Lawsuit No. 3: Did Florida violate the Voting Rights Act?
Yes, another lawsuit—this one from the ACLU and the Lawyer's Committee for Civil Rights Under Law. While the Justice Department's lawsuit focused on the National Voter Registration Act, this complaint claims that Florida violated the Voting Rights Act by pursuing the purge without getting permission from the feds first. Five counties in Florida with histories of voter suppression are listed in Section 5 of the Voting Rights Act, meaning they must get preclearance from the feds before implementing any significant changes to election law. In late May, the DOJ noted that Florida had failed to get its new procedures precleared, despite the fact that the purge effort included the five counties with particular histories of voter suppression. While the DOJ case did not center on the Voting Rights Act, this second case is focused largely on whether the state should have gotten preclearance before sending the list of 2,700 names to election officials.
"We expect to have the state answer our complaint next week, and then we'll take it from there," says Dara Lindenbaum, associate counsel for the Lawyer's Committee.
Among the five counties in the state that require preclearance, Collier County has received the bulk of attention. "We know [Collier County] continued this process much longer than other counties did," Lindenbaum says. In fact, the county had taken the purge effort further; when individuals could not be reached by mail, county officials listed their names in the newspaper to serve as notice that they needed to show documentation or they'd be purged.
Collier County, which includes Naples, removed 26 alleged “non-citizens” from the rolls based on the state’s list—eight of whom did not respond to contact attempts from the county to determine whether they were or were not citizens. “The worst-case scenario is that we’ve wrongfully removed somebody from the rolls,” says Tim Durham, the county’s deputy elections supervisor. If that’s the case, legitimate voters wrongly branded as “non-citizens” would have to cast a provisional ballot, which may or may not be counted (Durham says two-thirds of provisional ballots are counted in Collier County).
Since election supervisors have significant autonomy, Lindenbaum says it remains unclear just what's happening in other counties around the state—i.e., which ones have stopped the purge completely and which ones will now resume.
Lawsuit No. 4: Was the purge discriminatory?
Meanwhile, voting-rights groups, including the Advancement Project, have filed a complaint that focuses entirely on the purge's discriminatory effect on voters. The complaint points to the composition of the list of 2,700 names; 82 percent nonwhite, compared with only 16 percent of registered voters as a whole. "The numbers are glaringly disproportionate," reads the complaint. Furthermore, the groups argue the methodology "specifically targets naturalized citizens (as compared to persons born in the United States)."

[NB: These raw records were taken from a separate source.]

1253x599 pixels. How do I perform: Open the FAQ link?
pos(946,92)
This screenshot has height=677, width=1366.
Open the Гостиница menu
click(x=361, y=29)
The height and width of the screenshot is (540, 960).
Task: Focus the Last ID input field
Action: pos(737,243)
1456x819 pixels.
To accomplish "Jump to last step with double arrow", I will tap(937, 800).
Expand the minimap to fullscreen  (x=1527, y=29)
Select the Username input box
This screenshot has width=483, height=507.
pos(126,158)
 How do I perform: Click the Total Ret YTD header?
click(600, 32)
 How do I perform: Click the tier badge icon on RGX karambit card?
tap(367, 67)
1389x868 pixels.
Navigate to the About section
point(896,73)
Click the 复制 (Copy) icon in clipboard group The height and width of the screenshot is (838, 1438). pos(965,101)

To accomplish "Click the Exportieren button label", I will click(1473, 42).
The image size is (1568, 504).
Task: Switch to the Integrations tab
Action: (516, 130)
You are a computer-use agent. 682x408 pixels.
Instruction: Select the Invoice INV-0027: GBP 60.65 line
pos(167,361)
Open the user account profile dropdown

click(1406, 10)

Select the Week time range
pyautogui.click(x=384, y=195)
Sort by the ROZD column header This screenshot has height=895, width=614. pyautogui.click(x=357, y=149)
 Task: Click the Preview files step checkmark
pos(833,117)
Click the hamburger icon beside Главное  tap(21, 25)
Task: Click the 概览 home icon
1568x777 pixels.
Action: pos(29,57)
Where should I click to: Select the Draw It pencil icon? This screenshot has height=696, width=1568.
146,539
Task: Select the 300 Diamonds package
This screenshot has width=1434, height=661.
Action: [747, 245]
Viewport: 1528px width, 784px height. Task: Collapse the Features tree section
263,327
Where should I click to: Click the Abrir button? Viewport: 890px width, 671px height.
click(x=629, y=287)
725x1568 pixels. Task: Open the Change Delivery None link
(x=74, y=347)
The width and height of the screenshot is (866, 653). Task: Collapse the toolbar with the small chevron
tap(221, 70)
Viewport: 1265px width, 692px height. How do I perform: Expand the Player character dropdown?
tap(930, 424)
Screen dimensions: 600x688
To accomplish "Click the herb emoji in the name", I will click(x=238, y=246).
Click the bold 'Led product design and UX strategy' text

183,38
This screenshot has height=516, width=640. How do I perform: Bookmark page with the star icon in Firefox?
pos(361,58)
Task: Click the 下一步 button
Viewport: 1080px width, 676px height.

There's likely more to come. According to the Miami Herald, after Judge Hinkle's decision to lift the stay on the purge, the legal adviser for the Association of Supervisors of Elections told members that they were free to start removing names, so long as there is "sufficient documentation." Democrats are pushing for Congress to review the state's timing and methodology in conducting the purge. A letter to the newspaper from the director of the state chapter of the League of Women Voters and a lawyer from the Brennan Center for Justice (both groups that submitted friend-of-court briefs supporting the DOJ) argues for continuing vigilance: "Given Florida's repeated history of error-ridden purges and its pending lawsuit seeking access to a federal database to help create a new purge list, there is good reason to keep close watch for Florida's next move."